Have you ever made yourself crazy with worry? Up all night, on the computer for hours, mania crazy? I would have never expected the effects that my mother’s death would have- on my own health.
For legal reasons, I cannot say that the medication my mother took for pain management of MS caused her death, but I do know it contributed to her death. She initially put the patch of pain medication on while I was traveling in Scotland, and had such a detrimental reaction that she went to the hospital. They removed the patch and gave her fluids, but sent her home, as her neurologist could not be reached. I still have the list of body functions that were affected on that day.
Yet, two days before her death her neurologist cleared her to use the patches. I always wondered about that conversation- did my mother resist, did she request to take it regardless, did he tell her of the possible fatal effects? I will never know. Later, the pain patches would be recalled year after year by the FDA for accidental death, accidental overdose, and complications with other medications.

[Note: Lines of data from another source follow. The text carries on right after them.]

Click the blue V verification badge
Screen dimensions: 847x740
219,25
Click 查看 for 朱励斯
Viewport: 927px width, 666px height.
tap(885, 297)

I did go to visit one of her doctors and requested medical records. Yet, I was never comfortable with seeing her neurologist, who I wasn’t sure would tell me the truth. Already, one of her other doctors had pat me on the head, told me that millions of people die every day, for no reason at all. What a coward. I am sure he just wanted to cover himself. But what he did in turn was turn me against every doctor and distrust them. All I wanted was an honest conversation, and he couldn’t even give me that.
The first time after my mother’s death that I went to an ENT for sinus issues, it was suggested to me to take prednisone. I shook my head and sobbed. Once I composed myself, I began to ask, what on earth would make me react in this way?
Night after night, I would be scared to fall asleep, terrified that I, too would die in my sleep. While I have overcome many of those most raw emotions, I have not been able to shake the distrust of doctors, medicine and the medical system in general.
Using the tool of journaling has been instrumental in processing these emotions. In a creative journaling assignment I wrote, “Walking in to a neurologist’s office is a death sentence.”
Ironically, my husband has benefited from cutting edge technology, and while others have had reactions to using implanted devises, he has seen dramatic benefits that, from what I understand, have improved his quality of life incrementally. You can’t get much closer to Borg that him (except his mission is to help people become independent in their lives, not “add to the collective”). I have struggled with my own trust in doctors as I have seen him be so trusting.
As I am now faced with fairly minor issues that may require taking medicine, I enter the world of mania, pouring over forums and Internet medical boards with lists of reactions. I have medicine that I cannot take. Not yet. Will it change the way I feel- finally optimistic, focused and energized? And when I am in a doctor’s office, what they say makes sense; yet, at home, I question the doctor’s analysis and judgment. Are they just fluffing me off? Do they even know me at all?
Worst of all, I do have questions about mothers and daughters, and the genetic link of MS. But you won’t find me walking into a neurologist’s office. And I feel so sorry for when I am faced with interviewing a neurologist to work with and I read the concerns of care, the lists of conditions and questions that this poor physician will face. I will truly become the worst patient they have ever had.
Recently, I found myself brave enough to write a letter to the neurologist- and mail it. Now, I don’t expect a reply, but it was an act of empowerment in a place where I still felt dis-empowered in my life. Letter writing is a powerful way to say what we need to say- and have the option to burn, bury or tear it up, without an ill response. But in this case, I felt in as equally important that those words are read, even if it discarded on the other end.
This side-effect I could never have been prepared for, and though I have worked through my mother’s death, have not yet been able to work through my reliability on the medical system and mortality that may come from the same system that is supposed to save lives.
When you find yourself facing a side-effect of a transition, loss or issue, taking out a notebook and pen can help you process through these issues that come up. In fact, writing about unresolved issues can positively affect our health by lowering blood pressure among other physiological shifts.